Di fatto, la mimetizzazione dell'inflazione in regime di brusco aggancio a una valuta molto più forte diventa pasticciatissima.

Quel che so è che l'inflazione è un numero, che esprime l'aumento annuo di prezzo di alcune merci rappresentative di un qualche cosa, ad es. il cosiddetto "costo della vita". E' ovvio che il costo della vita di un ricco è tutt'altra cosa del costo della vita di un povero, quindi ci sono tante inflazioni quante sono le categorie considerate. C'è poi un costo delle materie prime, dei trasporti, dell'ora lavorata, ecc. che impattano sui costi di produzione dell'industria manifatturiera, e così via.
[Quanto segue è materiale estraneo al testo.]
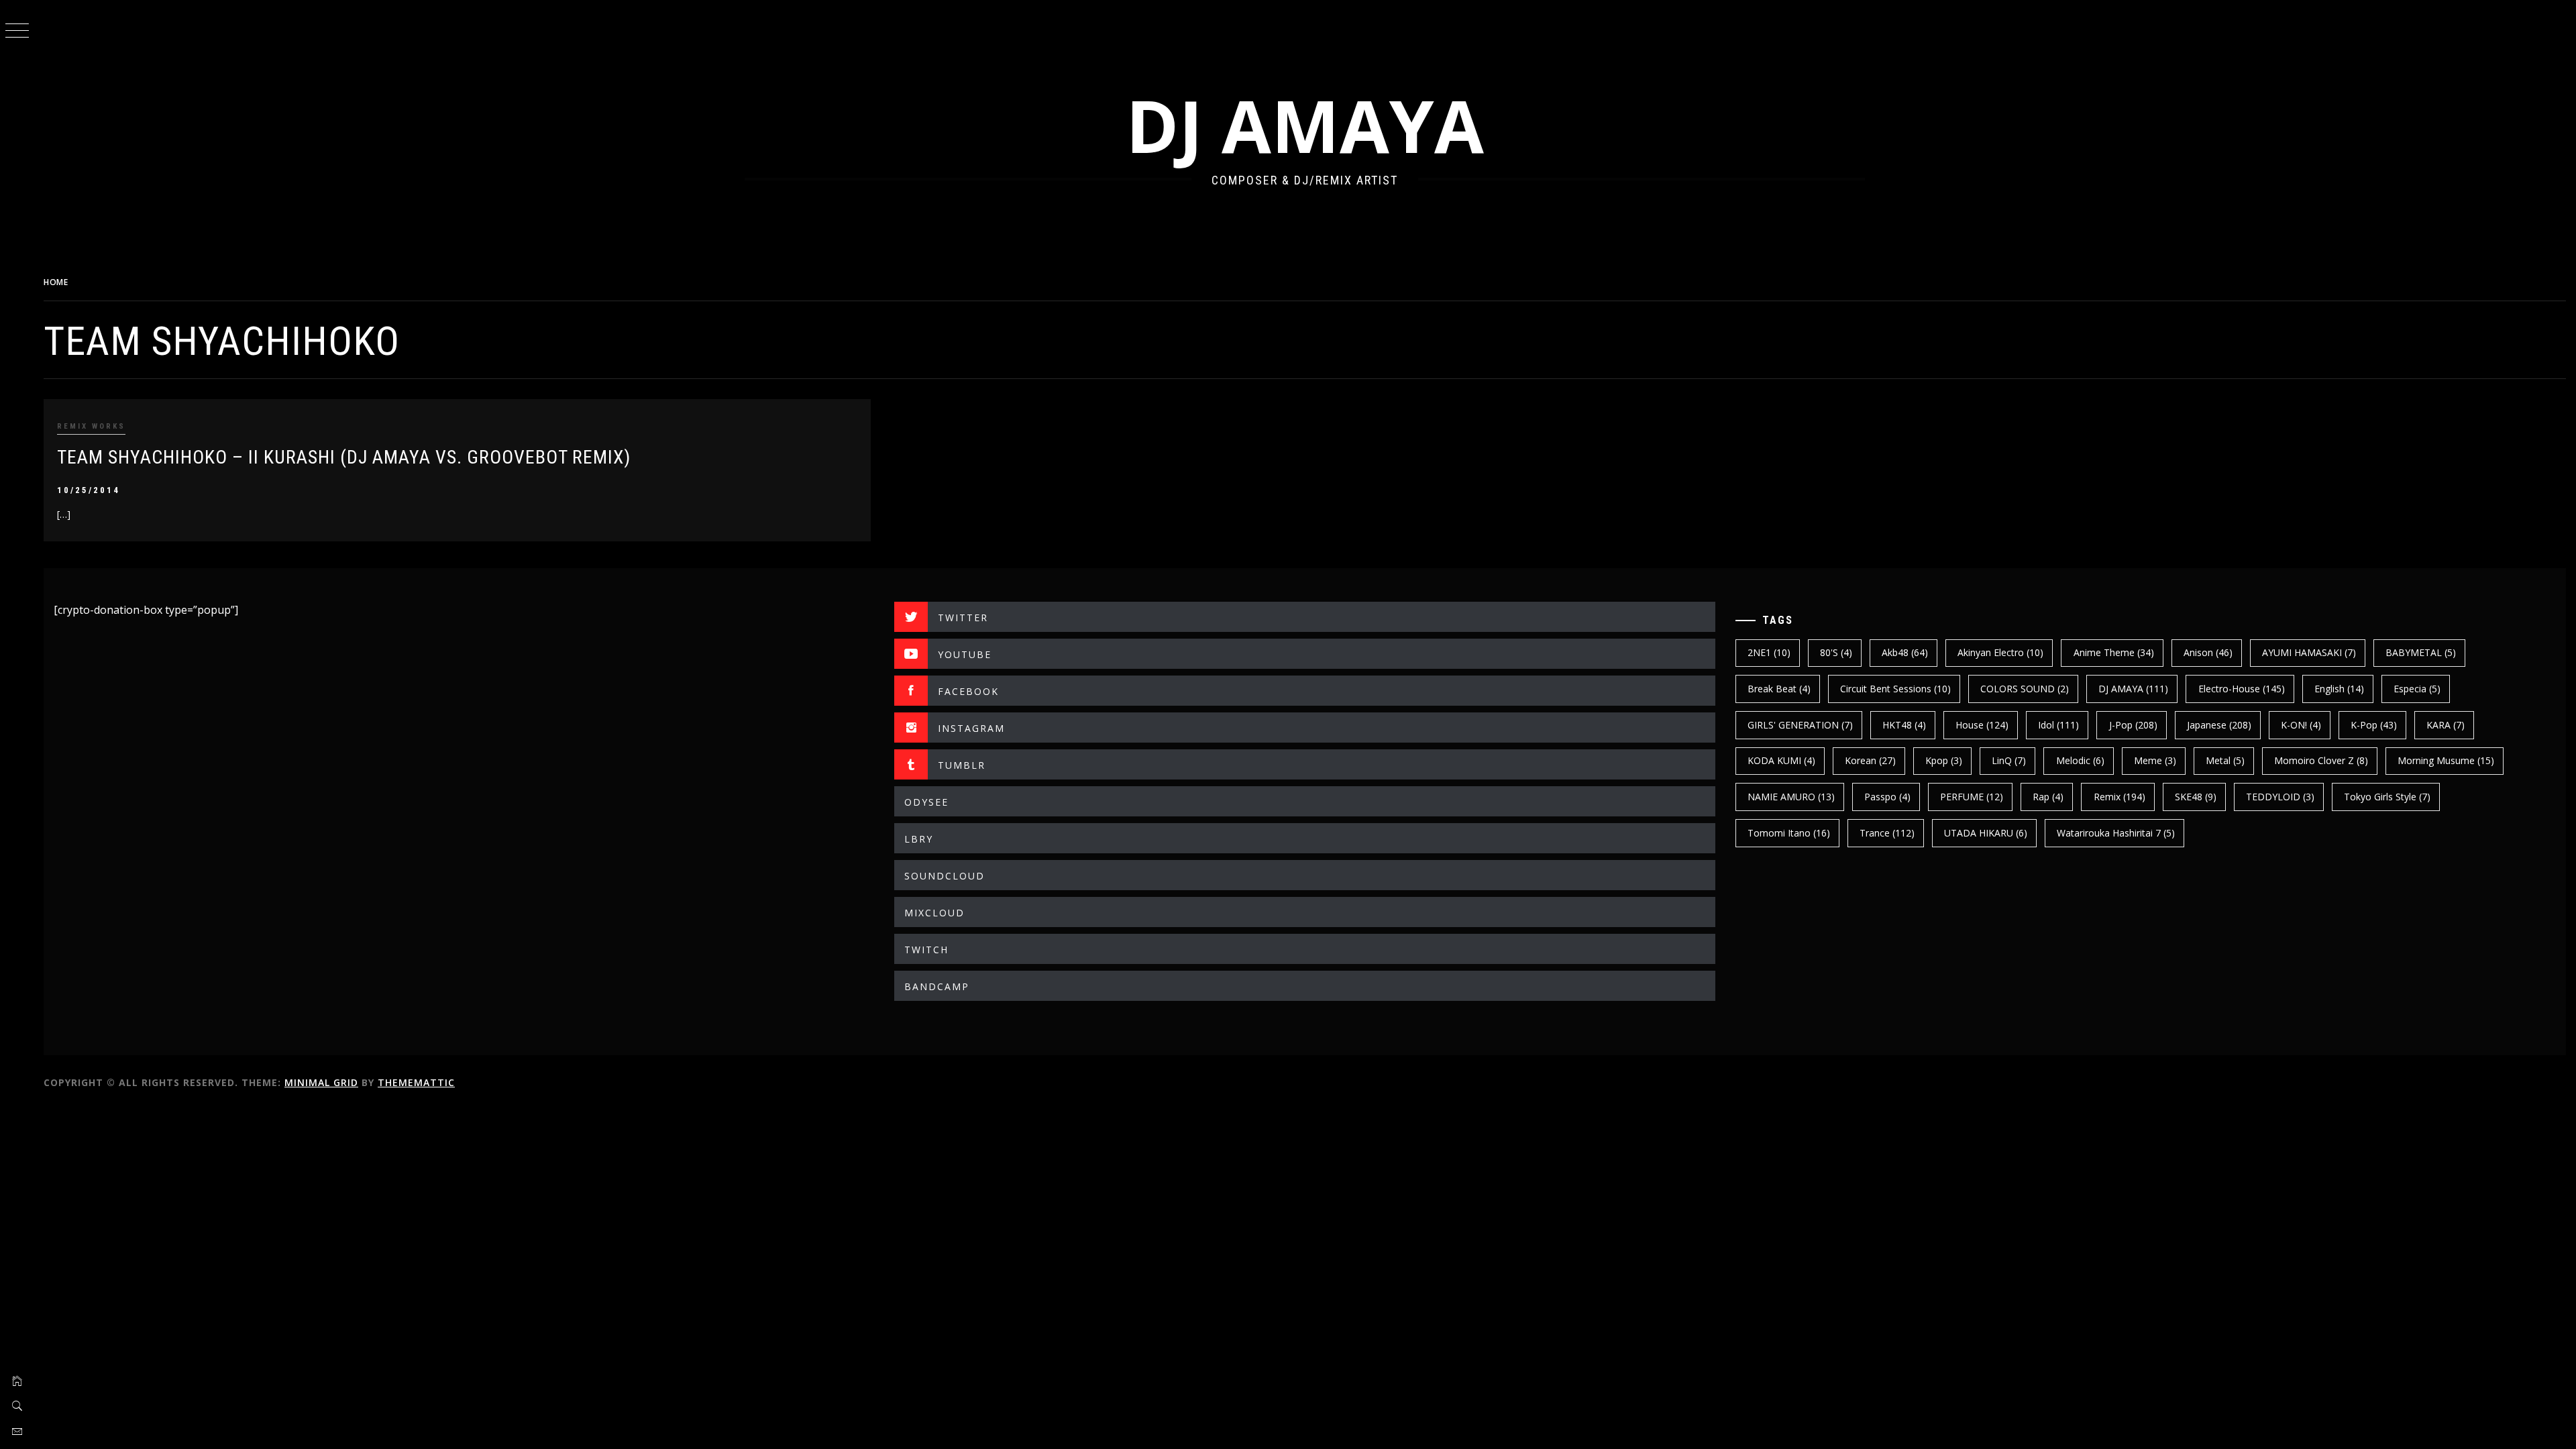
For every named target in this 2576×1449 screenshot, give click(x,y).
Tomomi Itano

Questa è l'inflazione più importante per capire come ci hanno deindustrializzati (conosco personalmente Galloni, un grande a modo suo).

Il fatto è che gli istituti nazionali di statistica sanno quello che fanno, e in teoria dovrebbero produrre dati unici sull'inflazione-paese, omogenei e confrontabili con quelli di altri paesi. Evidentemente la pizza non c'era nel paniere, per ordine politico, altrimenti i dati sarebbero stati molto diversi, e non dico altro.

Ricordo però una discussione all'epoca con il prof. Beppe Scienza, a margine di una sua conferenza a Lecco, che riteneva, contrariamente a me, che gli immobili, e quindi i conseguenti affitti, non dovessero far parte del paniere ISTAT.

La triste conseguenza di tutto ciò è che non si può più fare un ragionamento sensato a partire dai dati econometrici, quando questi sono inaffidabili. Da qui, dubbi, ignoranza, confusione, che è poi l'obiettivo di chi vuol negare la verità dei fatti.